Fair-trade coffee beans dry in the sun in Nicaragua, 2004. (William Neuheisel / Flickr)
Last month, the Fairtrade Foundation staged a march on the British Parliament, a campaign featuring various celebrities and more than 13,000 petitioners, urging UK Prime Minister David Cameron to put issues of ethical consumerism at the center of the upcoming G-8 summit. At first glance, the decision by self-proclaimed ethical consumers to buy fair-trade products seems harmless. What could possibly be wrong if individuals, exercising their right as consumers, choose to promote certain niche markets? Quite a bit, as it turns out.
Although the concept of ethical trade has existed for a long time, the institutionalization of the fair-trade movement did not begin in earnest until the late 1980s. In 1989, the World Fair Trade Organization was founded, and in the years that followed, various fair-trade certification and labeling processes emerged. A product is granted a fair-trade label once its producers have met a list of social, economic, and environmental requirements. The stated purpose of the fair-trade movement is to give economic security to producers in developing countries -- often of unprocessed commodities such as fruits, live animals, and minerals -- by requiring companies and consumers to pay a premium on the market price.
Until now, any questioning of the fair-trade movement has been limited to the micro level. The movement has faced repeated criticisms, for example, for the relatively expensive fees that producers must pay to get a fair-trade label, which make it ineffective for many poor farmers. Another area of concern is just how lucrative the process is for middlemen and retailers. Finally, several studies show that very little of the premium that consumers pay actually reaches needy producers. Consumers might be surprised to learn that only one or two percent of the retail price of an expensive cup of “ethical” coffee goes directly to poor farmers.
The adverse effects of fair trade are even more worrying at the macro level. First, fair trade deflects attention from real, long-term solutions to rural poverty in developing countries; and second, it has the potential to fragment the world agricultural market and depress wages for non-fair-trade farm workers.
Consider the root of the problem that the fair-trade movement seeks to address: the fact that the agricultural commodities market is volatile (characterized by large and frequent price fluctuations) and distorted (ridden with high tariff barriers and subsidies). The volatility has several sources, but price distortions are a major contributor. The distortions, in turn, are largely the result of policy choices by developed countries. In 2011, OECD governments doled out approximately $252 billion worth of subsidies to domestic farmers. These subsidies, along with relatively high tariffs, create a virtually impenetrable trade barrier for farmers in the developing world. Even producers that are potentially more efficient than those in the West are blocked from entering lucrative Western markets. Meanwhile, food prices consistently rise in the developed world, but poor and vulnerable farmers in developing countries are unable to take advantage of them.

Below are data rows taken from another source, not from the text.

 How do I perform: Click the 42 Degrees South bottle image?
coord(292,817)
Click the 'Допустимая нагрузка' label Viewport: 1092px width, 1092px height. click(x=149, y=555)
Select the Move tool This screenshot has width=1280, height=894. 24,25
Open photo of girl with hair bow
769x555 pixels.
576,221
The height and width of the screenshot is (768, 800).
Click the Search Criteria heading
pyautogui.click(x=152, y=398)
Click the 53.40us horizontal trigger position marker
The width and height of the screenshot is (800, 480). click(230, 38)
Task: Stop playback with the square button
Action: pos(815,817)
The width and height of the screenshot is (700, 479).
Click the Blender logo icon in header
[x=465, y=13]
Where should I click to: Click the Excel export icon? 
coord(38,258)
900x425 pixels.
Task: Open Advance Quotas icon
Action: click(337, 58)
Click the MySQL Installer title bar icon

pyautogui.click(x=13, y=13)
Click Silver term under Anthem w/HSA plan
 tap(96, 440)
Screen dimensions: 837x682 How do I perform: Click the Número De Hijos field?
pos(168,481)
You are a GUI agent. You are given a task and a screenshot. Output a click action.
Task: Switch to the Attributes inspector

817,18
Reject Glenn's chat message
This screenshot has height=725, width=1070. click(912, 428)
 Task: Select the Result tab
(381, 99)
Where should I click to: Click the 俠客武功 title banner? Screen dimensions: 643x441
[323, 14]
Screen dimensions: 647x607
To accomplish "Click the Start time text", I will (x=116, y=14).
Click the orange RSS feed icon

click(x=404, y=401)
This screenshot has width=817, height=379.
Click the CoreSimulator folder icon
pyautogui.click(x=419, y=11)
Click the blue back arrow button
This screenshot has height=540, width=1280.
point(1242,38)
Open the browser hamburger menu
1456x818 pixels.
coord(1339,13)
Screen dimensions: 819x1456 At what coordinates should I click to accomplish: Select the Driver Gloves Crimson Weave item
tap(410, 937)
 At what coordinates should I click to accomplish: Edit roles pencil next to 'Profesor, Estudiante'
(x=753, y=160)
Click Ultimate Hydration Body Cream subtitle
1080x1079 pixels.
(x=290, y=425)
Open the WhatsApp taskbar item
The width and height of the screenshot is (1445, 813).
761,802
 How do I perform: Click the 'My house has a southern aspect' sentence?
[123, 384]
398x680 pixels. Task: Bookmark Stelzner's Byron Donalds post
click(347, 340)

Ethical consumers should be commended for wanting to improve the plight of needy farmers in the so-called global South, but fair trade is the wrong instrument to achieve this objective. The premiums charged for fair-trade products are just another direct farm subsidy. Admittedly, those subsidies are miniscule in comparison with the ones that OECD governments hand out. (In 2010, retail sales of fair-trade-labeled products totaled about $5.5 billion, with about $66 million premium -- or about 1.2 percent of total retail sales -- reaching the participating producers.) But there is irony and inefficiency in counteracting one subsidy with another, especially since consumers in developed countries ultimately pay both, either through taxes or at high-end supermarkets such as Whole Foods.
Surely, a more efficient and straightforward solution to distortion in agricultural markets is the removal of massive OECD subsidies and tariffs -- in other words, free trade. Misguided Western consumers might find solace in purchasing fair-trade products, yet they are actually harming those they mean to protect. The fair-trade movement claims to address “the injustices of conventional trade, which traditionally discriminates against the poorest, weakest producers.” But in fact, trade liberalization is the only force that can level the playing field for all producers around the world, guaranteeing poor producers a fighting chance at long-term competitiveness by harnessing their comparative advantages without relying on charity.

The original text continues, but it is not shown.